[Stated exercise]: What do you get when you copy the listing exactly, from the line with "Where should I click to: Click the variable" to the line with "point(366,341)", with both of those lines included?

* * *

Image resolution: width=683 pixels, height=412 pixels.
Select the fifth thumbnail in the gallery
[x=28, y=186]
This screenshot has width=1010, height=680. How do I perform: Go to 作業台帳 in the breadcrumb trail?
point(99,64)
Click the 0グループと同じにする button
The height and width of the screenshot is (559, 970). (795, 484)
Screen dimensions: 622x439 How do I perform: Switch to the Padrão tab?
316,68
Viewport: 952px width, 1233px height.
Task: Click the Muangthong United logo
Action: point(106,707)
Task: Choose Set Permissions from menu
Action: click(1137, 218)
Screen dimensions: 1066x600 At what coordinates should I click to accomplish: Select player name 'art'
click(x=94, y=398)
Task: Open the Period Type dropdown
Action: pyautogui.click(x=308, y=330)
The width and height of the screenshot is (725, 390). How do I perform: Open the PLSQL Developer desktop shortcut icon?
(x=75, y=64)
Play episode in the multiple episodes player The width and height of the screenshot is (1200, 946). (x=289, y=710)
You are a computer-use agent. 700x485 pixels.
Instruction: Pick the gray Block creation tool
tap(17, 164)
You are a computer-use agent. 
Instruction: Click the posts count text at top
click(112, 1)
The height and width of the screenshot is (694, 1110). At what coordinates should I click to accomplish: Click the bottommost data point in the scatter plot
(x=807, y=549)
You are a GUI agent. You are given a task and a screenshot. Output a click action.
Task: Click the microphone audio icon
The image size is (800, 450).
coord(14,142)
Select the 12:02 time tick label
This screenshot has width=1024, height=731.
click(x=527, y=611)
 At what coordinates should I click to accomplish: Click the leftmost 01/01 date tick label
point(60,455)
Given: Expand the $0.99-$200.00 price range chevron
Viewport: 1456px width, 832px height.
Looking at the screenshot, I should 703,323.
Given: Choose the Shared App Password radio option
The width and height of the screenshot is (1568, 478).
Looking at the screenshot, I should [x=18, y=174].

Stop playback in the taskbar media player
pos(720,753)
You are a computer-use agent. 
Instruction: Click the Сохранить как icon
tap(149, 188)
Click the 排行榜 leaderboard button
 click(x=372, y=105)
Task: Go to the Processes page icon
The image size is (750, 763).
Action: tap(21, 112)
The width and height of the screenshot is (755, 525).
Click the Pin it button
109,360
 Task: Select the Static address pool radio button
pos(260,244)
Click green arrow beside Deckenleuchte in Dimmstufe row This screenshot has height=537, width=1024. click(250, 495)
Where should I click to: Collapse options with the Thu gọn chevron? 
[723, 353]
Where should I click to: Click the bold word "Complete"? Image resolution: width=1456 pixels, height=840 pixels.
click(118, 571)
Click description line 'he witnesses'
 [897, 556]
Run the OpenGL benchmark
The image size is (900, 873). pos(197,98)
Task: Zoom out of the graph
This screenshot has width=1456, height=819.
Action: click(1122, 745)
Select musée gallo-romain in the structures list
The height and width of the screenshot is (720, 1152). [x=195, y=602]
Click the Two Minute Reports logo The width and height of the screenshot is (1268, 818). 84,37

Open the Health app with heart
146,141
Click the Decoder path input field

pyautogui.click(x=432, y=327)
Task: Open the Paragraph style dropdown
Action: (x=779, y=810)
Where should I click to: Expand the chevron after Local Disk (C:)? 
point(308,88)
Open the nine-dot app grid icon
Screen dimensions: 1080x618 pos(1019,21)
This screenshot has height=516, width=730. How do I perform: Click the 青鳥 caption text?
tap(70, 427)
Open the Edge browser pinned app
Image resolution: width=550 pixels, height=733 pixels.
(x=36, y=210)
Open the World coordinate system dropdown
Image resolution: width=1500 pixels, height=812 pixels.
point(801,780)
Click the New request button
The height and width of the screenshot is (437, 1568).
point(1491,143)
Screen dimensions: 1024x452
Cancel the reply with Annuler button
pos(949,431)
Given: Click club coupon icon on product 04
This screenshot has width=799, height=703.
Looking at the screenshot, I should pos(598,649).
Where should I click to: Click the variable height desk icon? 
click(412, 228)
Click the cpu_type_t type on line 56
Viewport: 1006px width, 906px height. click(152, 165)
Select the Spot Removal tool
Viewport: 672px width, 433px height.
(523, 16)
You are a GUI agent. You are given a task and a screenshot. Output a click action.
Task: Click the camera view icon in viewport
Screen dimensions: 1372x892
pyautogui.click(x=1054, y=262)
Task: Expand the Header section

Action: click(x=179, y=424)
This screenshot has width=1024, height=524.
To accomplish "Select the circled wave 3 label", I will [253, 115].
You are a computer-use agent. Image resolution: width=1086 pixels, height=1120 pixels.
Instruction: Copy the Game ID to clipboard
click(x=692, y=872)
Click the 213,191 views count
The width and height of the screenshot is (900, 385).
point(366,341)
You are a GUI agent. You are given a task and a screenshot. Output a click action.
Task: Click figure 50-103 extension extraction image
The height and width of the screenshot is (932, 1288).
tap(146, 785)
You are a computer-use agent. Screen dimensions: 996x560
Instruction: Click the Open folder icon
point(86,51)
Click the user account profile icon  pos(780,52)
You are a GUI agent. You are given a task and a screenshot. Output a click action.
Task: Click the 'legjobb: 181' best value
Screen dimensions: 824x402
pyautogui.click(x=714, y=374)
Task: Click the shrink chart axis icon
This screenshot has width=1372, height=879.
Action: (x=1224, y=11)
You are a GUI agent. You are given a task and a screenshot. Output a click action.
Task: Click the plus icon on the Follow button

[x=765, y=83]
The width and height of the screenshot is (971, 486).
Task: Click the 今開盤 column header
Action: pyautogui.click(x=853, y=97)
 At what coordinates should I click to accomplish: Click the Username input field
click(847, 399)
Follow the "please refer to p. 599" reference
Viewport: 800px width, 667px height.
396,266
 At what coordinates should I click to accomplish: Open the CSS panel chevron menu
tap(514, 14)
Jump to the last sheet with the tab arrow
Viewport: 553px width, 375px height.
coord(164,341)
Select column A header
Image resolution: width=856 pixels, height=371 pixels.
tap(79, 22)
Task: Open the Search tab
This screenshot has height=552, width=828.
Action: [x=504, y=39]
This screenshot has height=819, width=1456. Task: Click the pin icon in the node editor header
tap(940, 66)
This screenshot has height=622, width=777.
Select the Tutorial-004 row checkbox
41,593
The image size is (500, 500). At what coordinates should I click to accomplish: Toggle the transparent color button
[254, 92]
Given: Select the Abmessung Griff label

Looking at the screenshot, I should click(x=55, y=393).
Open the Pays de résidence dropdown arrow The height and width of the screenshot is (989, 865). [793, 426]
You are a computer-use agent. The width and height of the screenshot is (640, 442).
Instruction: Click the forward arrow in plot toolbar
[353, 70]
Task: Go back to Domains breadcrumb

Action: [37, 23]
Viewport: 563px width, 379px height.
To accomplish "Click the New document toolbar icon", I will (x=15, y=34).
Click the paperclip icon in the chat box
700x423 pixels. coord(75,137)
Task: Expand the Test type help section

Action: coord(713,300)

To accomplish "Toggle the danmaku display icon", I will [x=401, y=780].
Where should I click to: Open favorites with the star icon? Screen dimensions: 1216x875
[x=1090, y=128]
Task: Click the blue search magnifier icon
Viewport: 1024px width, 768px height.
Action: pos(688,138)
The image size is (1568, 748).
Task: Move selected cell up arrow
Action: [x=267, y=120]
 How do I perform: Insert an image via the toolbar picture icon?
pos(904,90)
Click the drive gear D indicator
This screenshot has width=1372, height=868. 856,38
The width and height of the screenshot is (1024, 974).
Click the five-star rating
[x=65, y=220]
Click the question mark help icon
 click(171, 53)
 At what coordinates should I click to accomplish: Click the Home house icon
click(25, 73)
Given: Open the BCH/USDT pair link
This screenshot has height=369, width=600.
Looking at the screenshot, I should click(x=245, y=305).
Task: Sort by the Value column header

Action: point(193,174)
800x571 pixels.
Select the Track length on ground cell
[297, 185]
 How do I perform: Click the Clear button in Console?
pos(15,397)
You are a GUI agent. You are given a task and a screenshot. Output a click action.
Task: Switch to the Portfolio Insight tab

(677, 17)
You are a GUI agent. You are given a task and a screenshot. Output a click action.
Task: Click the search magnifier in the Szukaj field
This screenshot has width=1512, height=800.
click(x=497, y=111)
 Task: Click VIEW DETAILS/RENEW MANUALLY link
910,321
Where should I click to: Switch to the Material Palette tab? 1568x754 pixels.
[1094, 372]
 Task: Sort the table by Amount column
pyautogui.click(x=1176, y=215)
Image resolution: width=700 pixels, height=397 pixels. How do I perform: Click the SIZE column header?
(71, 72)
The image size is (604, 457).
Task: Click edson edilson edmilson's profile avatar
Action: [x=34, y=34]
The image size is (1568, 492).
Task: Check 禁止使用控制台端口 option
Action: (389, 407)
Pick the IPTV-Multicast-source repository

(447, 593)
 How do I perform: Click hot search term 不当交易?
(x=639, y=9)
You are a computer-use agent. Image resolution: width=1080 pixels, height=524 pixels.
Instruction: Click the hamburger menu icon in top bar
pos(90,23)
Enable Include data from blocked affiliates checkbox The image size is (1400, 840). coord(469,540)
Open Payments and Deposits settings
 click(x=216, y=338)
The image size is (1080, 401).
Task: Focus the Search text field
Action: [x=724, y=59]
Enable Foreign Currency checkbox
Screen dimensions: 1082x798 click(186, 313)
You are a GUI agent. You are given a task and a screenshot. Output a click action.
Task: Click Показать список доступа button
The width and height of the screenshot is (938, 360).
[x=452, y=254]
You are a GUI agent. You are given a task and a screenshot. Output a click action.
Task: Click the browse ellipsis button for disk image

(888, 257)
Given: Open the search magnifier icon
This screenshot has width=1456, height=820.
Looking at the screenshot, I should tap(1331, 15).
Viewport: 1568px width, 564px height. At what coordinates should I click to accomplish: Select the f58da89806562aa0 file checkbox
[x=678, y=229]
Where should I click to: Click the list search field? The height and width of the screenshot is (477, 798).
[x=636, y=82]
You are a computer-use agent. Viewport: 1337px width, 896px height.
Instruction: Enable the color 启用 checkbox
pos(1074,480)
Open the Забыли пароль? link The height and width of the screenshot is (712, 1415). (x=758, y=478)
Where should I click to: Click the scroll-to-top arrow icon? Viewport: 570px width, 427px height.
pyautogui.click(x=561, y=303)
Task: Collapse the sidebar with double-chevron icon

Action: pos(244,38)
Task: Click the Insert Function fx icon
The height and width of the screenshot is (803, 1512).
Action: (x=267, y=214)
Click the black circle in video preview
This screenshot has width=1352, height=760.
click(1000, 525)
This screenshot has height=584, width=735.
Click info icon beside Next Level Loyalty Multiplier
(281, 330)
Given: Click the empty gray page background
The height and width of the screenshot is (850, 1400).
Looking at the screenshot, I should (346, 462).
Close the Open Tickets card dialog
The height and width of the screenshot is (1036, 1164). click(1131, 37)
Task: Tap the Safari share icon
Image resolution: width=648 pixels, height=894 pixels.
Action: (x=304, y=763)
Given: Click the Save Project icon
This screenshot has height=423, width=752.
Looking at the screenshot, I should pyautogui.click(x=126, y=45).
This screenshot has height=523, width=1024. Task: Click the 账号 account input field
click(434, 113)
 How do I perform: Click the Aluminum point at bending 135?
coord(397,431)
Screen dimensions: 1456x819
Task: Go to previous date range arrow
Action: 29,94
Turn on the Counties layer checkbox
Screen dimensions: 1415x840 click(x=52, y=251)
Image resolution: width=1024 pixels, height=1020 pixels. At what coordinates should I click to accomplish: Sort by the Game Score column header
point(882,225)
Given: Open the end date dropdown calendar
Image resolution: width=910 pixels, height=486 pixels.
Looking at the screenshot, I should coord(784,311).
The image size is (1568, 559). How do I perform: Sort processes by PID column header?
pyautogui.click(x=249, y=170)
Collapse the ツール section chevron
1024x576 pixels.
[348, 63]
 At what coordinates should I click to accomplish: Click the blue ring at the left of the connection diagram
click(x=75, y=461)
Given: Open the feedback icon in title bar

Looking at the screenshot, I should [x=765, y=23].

* * *

[Exercise output]:
Where should I click to: Click the variable height desk icon? 
click(412, 228)
Click the cpu_type_t type on line 56
Viewport: 1006px width, 906px height. click(152, 165)
Select the Spot Removal tool
Viewport: 672px width, 433px height.
(523, 16)
You are a GUI agent. You are given a task and a screenshot. Output a click action.
Task: Click the camera view icon in viewport
Screen dimensions: 1372x892
pyautogui.click(x=1054, y=262)
Task: Expand the Header section

Action: click(x=179, y=424)
This screenshot has width=1024, height=524.
To accomplish "Select the circled wave 3 label", I will [253, 115].
You are a computer-use agent. Image resolution: width=1086 pixels, height=1120 pixels.
Instruction: Copy the Game ID to clipboard
click(x=692, y=872)
Click the 213,191 views count
The width and height of the screenshot is (900, 385).
point(366,341)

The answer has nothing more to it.